» Task requirements
Among the lines of data below, reproduce only those from the one with "Given: Open the" through the one with "You are a computer-use agent. The height", exactly as they stand, both ends included.

Stored records

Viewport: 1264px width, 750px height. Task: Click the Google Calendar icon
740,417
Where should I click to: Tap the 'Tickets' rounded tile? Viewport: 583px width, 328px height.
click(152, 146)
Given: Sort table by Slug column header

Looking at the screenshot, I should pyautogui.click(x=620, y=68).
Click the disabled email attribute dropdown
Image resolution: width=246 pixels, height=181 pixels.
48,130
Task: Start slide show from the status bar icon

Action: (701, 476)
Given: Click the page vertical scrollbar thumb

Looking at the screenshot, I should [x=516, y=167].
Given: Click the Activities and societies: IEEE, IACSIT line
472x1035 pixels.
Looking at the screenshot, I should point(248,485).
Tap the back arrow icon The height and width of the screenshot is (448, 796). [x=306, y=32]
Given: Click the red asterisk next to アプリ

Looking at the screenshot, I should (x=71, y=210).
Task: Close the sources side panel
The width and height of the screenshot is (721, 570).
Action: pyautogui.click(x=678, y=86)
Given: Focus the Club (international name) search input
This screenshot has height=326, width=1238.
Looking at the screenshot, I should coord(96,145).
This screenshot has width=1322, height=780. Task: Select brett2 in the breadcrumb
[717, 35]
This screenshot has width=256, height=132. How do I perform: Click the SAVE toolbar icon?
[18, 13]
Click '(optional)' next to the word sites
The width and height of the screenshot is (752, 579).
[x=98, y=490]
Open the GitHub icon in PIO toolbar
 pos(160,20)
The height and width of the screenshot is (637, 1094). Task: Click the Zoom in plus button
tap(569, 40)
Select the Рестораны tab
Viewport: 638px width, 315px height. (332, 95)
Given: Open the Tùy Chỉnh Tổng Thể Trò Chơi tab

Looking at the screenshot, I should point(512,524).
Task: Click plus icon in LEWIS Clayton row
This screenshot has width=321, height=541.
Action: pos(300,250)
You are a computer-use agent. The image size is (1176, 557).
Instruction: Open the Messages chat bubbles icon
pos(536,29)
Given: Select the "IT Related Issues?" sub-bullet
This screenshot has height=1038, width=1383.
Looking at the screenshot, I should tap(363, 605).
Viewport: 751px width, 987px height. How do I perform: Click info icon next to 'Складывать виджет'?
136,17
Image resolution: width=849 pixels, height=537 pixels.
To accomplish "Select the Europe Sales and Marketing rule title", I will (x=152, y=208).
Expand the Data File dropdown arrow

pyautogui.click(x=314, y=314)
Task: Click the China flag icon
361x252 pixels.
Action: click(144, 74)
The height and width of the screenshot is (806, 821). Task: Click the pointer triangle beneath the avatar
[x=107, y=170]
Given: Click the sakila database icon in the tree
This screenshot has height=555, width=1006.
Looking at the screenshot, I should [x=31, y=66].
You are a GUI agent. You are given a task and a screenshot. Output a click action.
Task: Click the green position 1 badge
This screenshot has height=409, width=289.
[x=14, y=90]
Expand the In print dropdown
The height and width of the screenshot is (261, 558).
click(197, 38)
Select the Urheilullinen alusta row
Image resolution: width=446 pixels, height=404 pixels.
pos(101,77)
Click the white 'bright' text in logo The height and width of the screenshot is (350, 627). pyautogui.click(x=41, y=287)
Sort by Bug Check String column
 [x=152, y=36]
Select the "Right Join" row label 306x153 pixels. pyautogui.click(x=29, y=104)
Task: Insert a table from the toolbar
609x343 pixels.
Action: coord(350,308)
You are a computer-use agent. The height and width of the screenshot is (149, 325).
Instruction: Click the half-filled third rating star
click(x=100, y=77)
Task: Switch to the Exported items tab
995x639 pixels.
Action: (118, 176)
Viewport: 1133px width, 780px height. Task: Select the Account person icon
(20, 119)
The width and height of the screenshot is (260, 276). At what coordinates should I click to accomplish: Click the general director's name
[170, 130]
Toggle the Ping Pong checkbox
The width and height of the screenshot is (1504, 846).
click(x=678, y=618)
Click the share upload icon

» Response to the task
Given: Open the Tùy Chỉnh Tổng Thể Trò Chơi tab

Looking at the screenshot, I should point(512,524).
Task: Click plus icon in LEWIS Clayton row
This screenshot has width=321, height=541.
Action: pos(300,250)
You are a computer-use agent. The image size is (1176, 557).
Instruction: Open the Messages chat bubbles icon
pos(536,29)
Given: Select the "IT Related Issues?" sub-bullet
This screenshot has height=1038, width=1383.
Looking at the screenshot, I should tap(363, 605).
Viewport: 751px width, 987px height. How do I perform: Click info icon next to 'Складывать виджет'?
136,17
Image resolution: width=849 pixels, height=537 pixels.
To accomplish "Select the Europe Sales and Marketing rule title", I will (x=152, y=208).
Expand the Data File dropdown arrow

pyautogui.click(x=314, y=314)
Task: Click the China flag icon
361x252 pixels.
Action: click(144, 74)
The height and width of the screenshot is (806, 821). Task: Click the pointer triangle beneath the avatar
[x=107, y=170]
Given: Click the sakila database icon in the tree
This screenshot has height=555, width=1006.
Looking at the screenshot, I should [x=31, y=66].
You are a GUI agent. You are given a task and a screenshot. Output a click action.
Task: Click the green position 1 badge
This screenshot has height=409, width=289.
[x=14, y=90]
Expand the In print dropdown
The height and width of the screenshot is (261, 558).
click(197, 38)
Select the Urheilullinen alusta row
Image resolution: width=446 pixels, height=404 pixels.
pos(101,77)
Click the white 'bright' text in logo The height and width of the screenshot is (350, 627). pyautogui.click(x=41, y=287)
Sort by Bug Check String column
 [x=152, y=36]
Select the "Right Join" row label 306x153 pixels. pyautogui.click(x=29, y=104)
Task: Insert a table from the toolbar
609x343 pixels.
Action: coord(350,308)
You are a computer-use agent. The height and width of the screenshot is (149, 325).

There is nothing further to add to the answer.